36Kr Holdings Inc.
- Native name: 北京多氪信息科技有限公司
- Company type: Public
- Traded as: Nasdaq: KRKR
- Industry: Media
- Founded: December 2010; 15 years ago
- Founder: Liu Chengcheng;
- Headquarters: Beijing, China
- Key people: Feng Dagang (CEO)
- Revenue: CN¥238.70 million (2023)
- Net income: CN¥−89.25 million (2023)
- Total assets: CN¥458.97 million (2023)
- Total equity: CN¥261.86 million (2023)
- Number of employees: 481 (2023)
- Website: www.36kr.com

= 36Kr =

Chinese technology news website

36Kr (36 Kè (36氪)) is a publicly listed Chinese media company that focuses on technology and financial news. It also is a data provider for entrepreneurs and investors.

It has been referred to as China's equivalent of TechCrunch.

== Background ==

The origins of 36Kr can be traced to the new apps and gadgets tech blog written by Liu Chengcheng (刘成城), who was then a college student majoring in communication engineering at the Beijing University of Posts and Telecommunications. He then attended the University of the Chinese Academy of Sciences for a master's program in data mining.

By late 2010, 19 writers were regularly contributing to Liu's blog. It was then that Liu met Wang Xiao, one of the founders of Baidu, at a university alumni party. Wang offered to invest 300,000 yuan in his blog with Liu eventually accepting the money.

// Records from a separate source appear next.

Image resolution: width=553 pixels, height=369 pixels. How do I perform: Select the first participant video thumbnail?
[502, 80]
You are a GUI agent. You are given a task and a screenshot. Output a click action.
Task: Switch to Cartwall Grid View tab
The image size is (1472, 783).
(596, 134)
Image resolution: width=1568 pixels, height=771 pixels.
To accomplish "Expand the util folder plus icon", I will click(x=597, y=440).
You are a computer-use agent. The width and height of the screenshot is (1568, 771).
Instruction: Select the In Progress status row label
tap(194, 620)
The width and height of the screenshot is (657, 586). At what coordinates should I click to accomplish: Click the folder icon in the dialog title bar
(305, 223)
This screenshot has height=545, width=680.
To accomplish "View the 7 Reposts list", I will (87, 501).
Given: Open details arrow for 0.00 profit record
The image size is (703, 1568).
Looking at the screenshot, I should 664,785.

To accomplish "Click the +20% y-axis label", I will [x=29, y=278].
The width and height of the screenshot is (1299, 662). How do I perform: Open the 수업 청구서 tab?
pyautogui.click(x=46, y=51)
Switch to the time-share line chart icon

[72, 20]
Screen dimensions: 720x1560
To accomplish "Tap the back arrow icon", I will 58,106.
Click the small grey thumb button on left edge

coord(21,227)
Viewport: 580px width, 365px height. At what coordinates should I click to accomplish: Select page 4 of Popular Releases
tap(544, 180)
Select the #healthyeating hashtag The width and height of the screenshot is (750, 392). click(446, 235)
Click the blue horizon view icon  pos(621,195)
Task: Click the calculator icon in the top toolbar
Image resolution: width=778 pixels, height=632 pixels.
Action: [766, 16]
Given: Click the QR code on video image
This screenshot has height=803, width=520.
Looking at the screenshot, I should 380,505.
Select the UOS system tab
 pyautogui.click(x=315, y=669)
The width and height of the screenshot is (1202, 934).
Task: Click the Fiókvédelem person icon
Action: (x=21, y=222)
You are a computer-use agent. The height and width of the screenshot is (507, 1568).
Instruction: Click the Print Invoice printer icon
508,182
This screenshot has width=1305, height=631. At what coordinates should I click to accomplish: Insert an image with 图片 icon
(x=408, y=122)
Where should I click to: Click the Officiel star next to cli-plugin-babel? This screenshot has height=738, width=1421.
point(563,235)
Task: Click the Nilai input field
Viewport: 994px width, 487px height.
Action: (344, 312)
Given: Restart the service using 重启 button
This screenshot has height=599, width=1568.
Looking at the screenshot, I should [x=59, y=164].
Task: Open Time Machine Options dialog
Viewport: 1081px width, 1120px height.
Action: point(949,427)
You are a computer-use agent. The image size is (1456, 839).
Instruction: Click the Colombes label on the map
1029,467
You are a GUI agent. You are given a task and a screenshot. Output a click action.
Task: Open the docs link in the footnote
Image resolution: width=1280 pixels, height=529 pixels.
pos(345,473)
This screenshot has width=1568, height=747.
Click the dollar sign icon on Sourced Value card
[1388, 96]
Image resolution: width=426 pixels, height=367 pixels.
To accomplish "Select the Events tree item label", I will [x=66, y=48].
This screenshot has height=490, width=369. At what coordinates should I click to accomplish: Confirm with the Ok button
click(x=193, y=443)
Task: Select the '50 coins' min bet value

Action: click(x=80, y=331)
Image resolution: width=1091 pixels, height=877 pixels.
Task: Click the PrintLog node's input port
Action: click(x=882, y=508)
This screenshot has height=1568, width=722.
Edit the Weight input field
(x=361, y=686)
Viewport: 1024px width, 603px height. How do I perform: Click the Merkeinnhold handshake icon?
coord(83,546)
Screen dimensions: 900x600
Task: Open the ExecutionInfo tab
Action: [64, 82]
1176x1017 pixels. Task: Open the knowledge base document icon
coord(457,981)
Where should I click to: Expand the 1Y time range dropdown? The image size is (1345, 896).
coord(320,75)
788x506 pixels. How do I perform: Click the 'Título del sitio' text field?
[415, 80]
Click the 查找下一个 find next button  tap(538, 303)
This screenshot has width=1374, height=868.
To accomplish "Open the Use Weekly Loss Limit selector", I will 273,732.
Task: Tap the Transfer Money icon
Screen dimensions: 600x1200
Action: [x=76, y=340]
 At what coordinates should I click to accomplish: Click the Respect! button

That year, Liu Chengcheng established 36Kr. Liu is a fan of Superman, who is from the planet Krypton. The element Krypton has the atomic number 36. Hence the company's name is named 36Kr.

In July 2011, 36kr launched 36tr which is a database which collected entrepreneurial projects. A few exclusive investors could access the database. Throughout 2012 more than 1,000 projects were put on 36tr.

36kr also launched 36kr+, a service platform that could provide resources to entrepreneurs.

In 2014, 36Kr launched Kr Space, a business incubator which later became a provider of co-working spaces. It drew comparisons to WeWork. In 2016, Kr Space was spun off as an independent business.

36Kr quickly expanded as more startups and investors went to the 36Kr site for news. In 2015, 36Kr launched a financing platform that connected entrepreneurs and investors. In 2016, 36Kr launched Jing Data, a subscription-based venture capital and private equity database. As 36Kr gained exposure, it obtained funding from investors such as Alibaba Group, Matrix Partners and e.ventures 36Kr was described as a sort of LinkedIn for Chinese startups.

By the end of 2017, 36Kr had amassed a global readership of more than 150 million and published a total of 50,000 stories online.

On 8 November 2019, 36Kr held its initial public offering by becoming a listed company on the Nasdaq raising $20 million. On its first day trading debut, its shares dropped 10%.

In March 2022, Ant Group, an affiliate of Alibaba Group which held 15.1% in 36Kr sold its entire stake in the company.